Ribavirin BioPartners Union européenne - français - EMA (European Medicines Agency)

ribavirin biopartners

biopartners gmbh - la ribavirine - hépatite c chronique - antiviraux à usage systémique - biopartners de ribavirine est indiqué pour le traitement de l’infection chronique à virus de l’hépatite c (vhc) chez les adultes, enfants de 3 ans et plus et adolescents et ne doit être utilisé dans le cadre d’un régime de combinaison avec l’interféron alfa-2 b. la ribavirine en monothérapie ne doit pas être utilisée. il n'y a pas de données d'innocuité ou d'efficacité sur l'utilisation de la ribavirine avec d'autres formes d'interféron (i. pas alfa-2b). naïf patientsadult patientsribavirin biopartners est indiqué, en association avec l'interféron alfa-2b, pour le traitement de patients adultes atteints de tous les types d'hépatite c chronique, à l'exception de génotype 1, non préalablement traités, sans décompensation hépatique, élévation de l'alanine aminotransférase (alt), qui sont positifs pour l'hépatite c virale de l'acide ribonucléique (arn du vhc) (voir la section 4. 4)les enfants âgés de trois ans et plus et adolescentsribavirin biopartners est prévu pour une utilisation dans un traitement combinaison avec l'interféron alfa-2b, pour le traitement des enfants âgés de trois ans et plus et des adolescents, qui ont tous les types d'hépatite c chronique, à l'exception de génotype 1, non préalablement traités, sans décompensation hépatique, et qui sont positifs pour le vhc-arn. lorsque l'on décide de ne pas différer le traitement jusqu'à l'âge adulte, il est important de considérer que la thérapie de combinaison induit une inhibition de la croissance. la réversibilité de l'inhibition de la croissance est incertain. la décision de traiter doit être faite au cas par cas (voir la section 4. précédent-le traitement de l'échec patientsadult patientsribavirin biopartners est indiqué, en association avec l'interféron alfa-2b, pour le traitement des patients adultes atteints d'hépatite c chronique ayant déjà répondu (avec normalisation de l'alt à la fin du traitement) à l'interféron alpha en monothérapie, mais qui ont par la suite une rechute (voir la section 5.

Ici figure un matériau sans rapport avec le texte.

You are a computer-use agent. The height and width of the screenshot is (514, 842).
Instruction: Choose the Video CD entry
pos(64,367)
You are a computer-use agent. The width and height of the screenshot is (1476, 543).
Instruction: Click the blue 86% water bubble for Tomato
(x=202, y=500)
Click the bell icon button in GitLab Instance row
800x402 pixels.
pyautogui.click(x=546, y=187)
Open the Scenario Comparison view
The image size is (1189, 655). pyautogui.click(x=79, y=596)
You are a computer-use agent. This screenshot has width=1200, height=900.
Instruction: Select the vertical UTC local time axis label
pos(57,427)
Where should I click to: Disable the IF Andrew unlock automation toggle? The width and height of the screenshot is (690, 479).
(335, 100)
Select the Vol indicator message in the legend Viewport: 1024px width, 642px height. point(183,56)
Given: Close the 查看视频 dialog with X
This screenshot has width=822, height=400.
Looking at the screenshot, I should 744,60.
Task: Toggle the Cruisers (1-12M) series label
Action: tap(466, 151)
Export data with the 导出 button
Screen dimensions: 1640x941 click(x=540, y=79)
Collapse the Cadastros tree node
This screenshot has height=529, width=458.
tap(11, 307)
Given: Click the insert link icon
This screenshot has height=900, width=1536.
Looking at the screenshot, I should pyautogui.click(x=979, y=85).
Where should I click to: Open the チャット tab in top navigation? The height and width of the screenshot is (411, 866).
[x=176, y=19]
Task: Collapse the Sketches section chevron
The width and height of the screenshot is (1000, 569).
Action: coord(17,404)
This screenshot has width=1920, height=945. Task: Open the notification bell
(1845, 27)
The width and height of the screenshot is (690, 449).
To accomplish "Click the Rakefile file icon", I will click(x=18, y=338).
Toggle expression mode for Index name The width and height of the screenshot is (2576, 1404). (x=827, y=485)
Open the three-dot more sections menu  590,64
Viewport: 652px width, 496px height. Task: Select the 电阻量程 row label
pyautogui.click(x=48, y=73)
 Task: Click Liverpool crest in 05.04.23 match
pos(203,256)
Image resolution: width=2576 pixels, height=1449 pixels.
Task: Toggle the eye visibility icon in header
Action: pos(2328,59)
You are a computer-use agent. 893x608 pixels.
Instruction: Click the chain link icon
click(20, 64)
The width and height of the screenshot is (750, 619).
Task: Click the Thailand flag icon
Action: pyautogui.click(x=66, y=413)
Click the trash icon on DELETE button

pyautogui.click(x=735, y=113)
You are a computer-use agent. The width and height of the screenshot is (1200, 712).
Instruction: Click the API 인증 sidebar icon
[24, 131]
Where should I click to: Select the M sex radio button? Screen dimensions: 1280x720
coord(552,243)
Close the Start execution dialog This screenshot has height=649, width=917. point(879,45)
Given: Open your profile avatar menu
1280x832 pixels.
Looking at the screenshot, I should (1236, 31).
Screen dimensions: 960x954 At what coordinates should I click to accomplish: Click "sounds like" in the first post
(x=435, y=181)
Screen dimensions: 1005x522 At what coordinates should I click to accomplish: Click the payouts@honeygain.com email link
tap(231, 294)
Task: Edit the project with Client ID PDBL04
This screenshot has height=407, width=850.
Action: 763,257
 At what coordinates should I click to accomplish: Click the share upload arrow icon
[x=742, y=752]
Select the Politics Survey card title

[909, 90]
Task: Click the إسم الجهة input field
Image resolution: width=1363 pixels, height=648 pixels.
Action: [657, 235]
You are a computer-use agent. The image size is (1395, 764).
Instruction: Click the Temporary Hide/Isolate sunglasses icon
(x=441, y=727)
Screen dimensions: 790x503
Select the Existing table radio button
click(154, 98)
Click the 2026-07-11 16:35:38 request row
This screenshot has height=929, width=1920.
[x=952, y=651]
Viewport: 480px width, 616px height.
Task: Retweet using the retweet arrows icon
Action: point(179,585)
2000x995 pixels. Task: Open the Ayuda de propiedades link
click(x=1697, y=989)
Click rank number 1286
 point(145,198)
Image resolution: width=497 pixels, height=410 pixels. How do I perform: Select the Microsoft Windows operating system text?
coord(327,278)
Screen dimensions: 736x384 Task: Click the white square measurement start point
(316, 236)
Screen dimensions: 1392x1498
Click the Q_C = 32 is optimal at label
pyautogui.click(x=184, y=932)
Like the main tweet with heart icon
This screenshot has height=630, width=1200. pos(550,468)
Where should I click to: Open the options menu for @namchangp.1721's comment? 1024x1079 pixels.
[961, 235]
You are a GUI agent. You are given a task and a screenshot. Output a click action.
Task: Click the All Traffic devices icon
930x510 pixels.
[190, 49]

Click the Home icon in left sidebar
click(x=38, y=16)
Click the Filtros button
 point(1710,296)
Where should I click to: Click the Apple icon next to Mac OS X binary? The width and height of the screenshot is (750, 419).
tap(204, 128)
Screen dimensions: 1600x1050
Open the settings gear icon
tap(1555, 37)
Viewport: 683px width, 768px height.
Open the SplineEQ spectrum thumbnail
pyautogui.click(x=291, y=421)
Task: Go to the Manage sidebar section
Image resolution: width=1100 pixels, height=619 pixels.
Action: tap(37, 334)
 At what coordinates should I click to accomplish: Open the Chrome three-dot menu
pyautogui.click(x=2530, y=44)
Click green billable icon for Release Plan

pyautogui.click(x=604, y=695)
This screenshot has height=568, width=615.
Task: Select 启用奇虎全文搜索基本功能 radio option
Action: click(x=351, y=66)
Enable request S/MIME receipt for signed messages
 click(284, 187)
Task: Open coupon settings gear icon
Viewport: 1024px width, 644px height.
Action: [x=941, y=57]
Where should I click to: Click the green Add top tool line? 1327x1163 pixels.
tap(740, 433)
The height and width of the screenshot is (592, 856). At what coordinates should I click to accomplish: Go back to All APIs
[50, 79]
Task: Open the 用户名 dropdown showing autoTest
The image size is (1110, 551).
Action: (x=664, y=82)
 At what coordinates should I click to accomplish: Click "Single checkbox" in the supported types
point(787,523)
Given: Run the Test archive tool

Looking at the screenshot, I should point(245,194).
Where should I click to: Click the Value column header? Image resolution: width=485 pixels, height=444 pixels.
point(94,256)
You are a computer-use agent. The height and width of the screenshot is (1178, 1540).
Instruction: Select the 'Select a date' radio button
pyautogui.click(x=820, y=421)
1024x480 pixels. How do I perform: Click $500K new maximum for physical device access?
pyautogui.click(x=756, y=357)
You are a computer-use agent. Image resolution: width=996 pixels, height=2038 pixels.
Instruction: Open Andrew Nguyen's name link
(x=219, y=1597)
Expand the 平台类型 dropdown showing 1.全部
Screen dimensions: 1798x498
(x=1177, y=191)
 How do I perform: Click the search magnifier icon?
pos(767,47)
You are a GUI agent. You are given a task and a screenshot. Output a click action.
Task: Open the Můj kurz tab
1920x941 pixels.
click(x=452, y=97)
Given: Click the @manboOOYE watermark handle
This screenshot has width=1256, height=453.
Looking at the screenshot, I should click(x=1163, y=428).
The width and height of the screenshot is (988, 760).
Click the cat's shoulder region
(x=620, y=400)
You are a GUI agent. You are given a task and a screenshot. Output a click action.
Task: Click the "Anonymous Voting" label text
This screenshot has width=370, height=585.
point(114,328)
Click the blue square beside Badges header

Valtropin Union européenne - français - EMA (European Medicines Agency)

valtropin

biopartners gmbh - somatropine - turner syndrome; dwarfism, pituitary - hormones hypophysaires et hypothalamiques et analogues - pédiatrie poulationlong traitement à long terme des enfants (de 2 à 11 ans) et les adolescents (de 12 à 18 ans) avec un retard de croissance dû à une sécrétion insuffisante de la normale de l'hormone de croissance endogène. le traitement de la petite taille chez les enfants ayant un syndrome de turner, confirmé par analyse chromosomique. le traitement du retard de croissance pré-pubertaire enfants souffrant d'insuffisance rénale chronique. adulte patientsreplacement thérapie chez les adultes avec une forte déficience en hormone de croissance de l'enfance ou à l'âge adulte de l'étiologie. les patients avec grave déficit en hormone de croissance chez l'adulte sont définis comme les patients connus de l'axe hypothalamo-hypophysaire de la pathologie et au moins une carence connue d'une hormone hypophysaire de ne pas être la prolactine. ces patients doivent subir un seul essai dynamique afin de diagnostiquer ou d'exclure un déficit en hormone de croissance. dans les patients avec l'enfance d'apparition isolé déficit en hormone de croissance (pas de preuve de l'axe hypothalamo-hypophysaire de la maladie ou de l'irradiation crânienne), deux essais dynamiques doit être recommandé, à l'exception de ceux ayant peu de l'insuline-like growth factor-1 (igf-1) concentrations (< 2 écart-type du score (sds)), qui peut être prise en considération pour un test. le point de coupure de la dynamique de l'essai doit être stricte.